Still this provincial government investment is not enough for the immediate and growing needs of Ontarians for institutionalized health care and medical services are far greater and will cost a great deal more. Canadians residing in other provinces are in the same predicament when it comes to planning for appropriate health care. The country’s population is growing, it is aging, and the costs of medical procedures, equipment and drugs are all rising exponentially.    

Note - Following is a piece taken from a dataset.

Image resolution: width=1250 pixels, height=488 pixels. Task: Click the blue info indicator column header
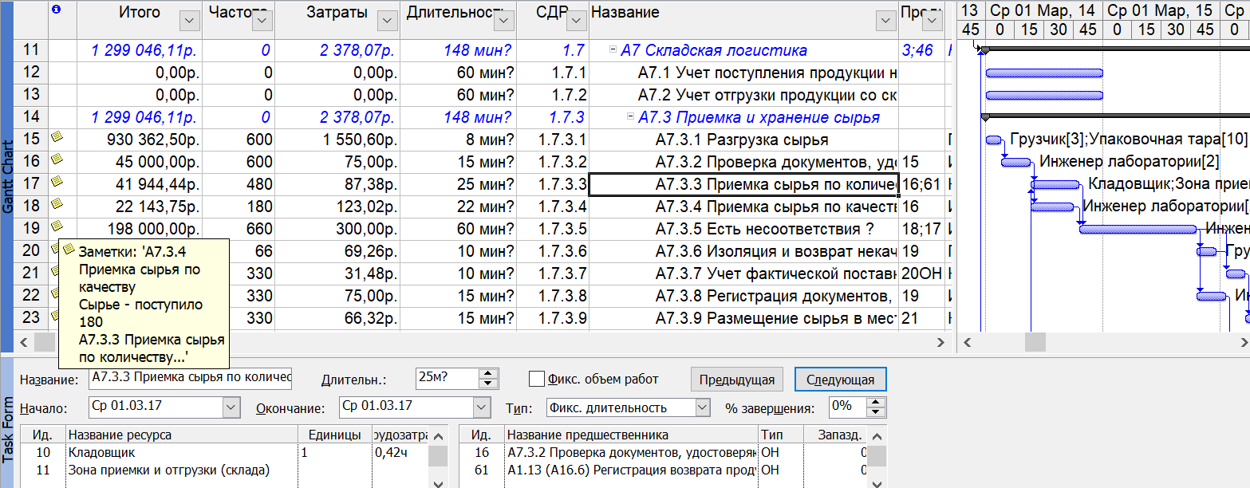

To get the system off life-support, there is an immediate need for a huge injection of cash – and this requires the federal government to begin to pay its fair share of Canadians’ health care costs. Premier Ford reiterated the premiers’ request of PM Justin Trudeau this week when he stated, “There is no question the pandemic has tested our health care system, which is why I once again raised with the prime minister the urgent need for the federal government to increase its share of territorial-provincial health care spending to 35 per cent.”

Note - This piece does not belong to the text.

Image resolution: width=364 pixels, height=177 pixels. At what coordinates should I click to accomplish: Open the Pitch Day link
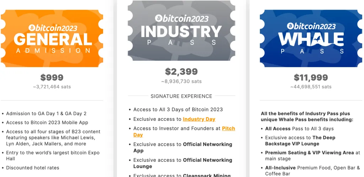click(x=184, y=132)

The premiers are looking for the federal government to step forward so that all governments can begin the necessary work of restoring Canada’s public health care system. To reflect on the historical facts of the matter, when Tommy Douglas first introduced Canadian medicare it was understood that the federal government was to cover 50 per cent of health care costs. Through the decades that number has been whittled down to 35 per cent. Today, though, the federal government covers only 22 per cent of the total cost of health care.

Prior to the pandemic, Canada’s provinces spent $188 billion on health care and, in some cases, health care costs accounted for nearly half of a province’s budget. If the federal government were to honour its 35 per cent commitment, the total federal investment to the country’s health care should be $70 billion per year. But, at present, the federal government only transfers $42 billion for health care to the provinces each year – a remarkable $28 billion per year shortfall.

In the coming weeks, PM Trudeau will meet with the premiers to discuss the country’s health care. During this time, Finance Minister Chrystia Freeland is also preparing the 2022 Federal Budget and the figure to allot to the Canada Health Transfer. As Canadians continue to suffer through the never-ending pandemic, and our health care system strains under the weight of this prolonged national emergency, surely both Trudeau and Freeland can prioritize ample dollars towards Canada’s health care crisis. The present and future health of our public system depends on this.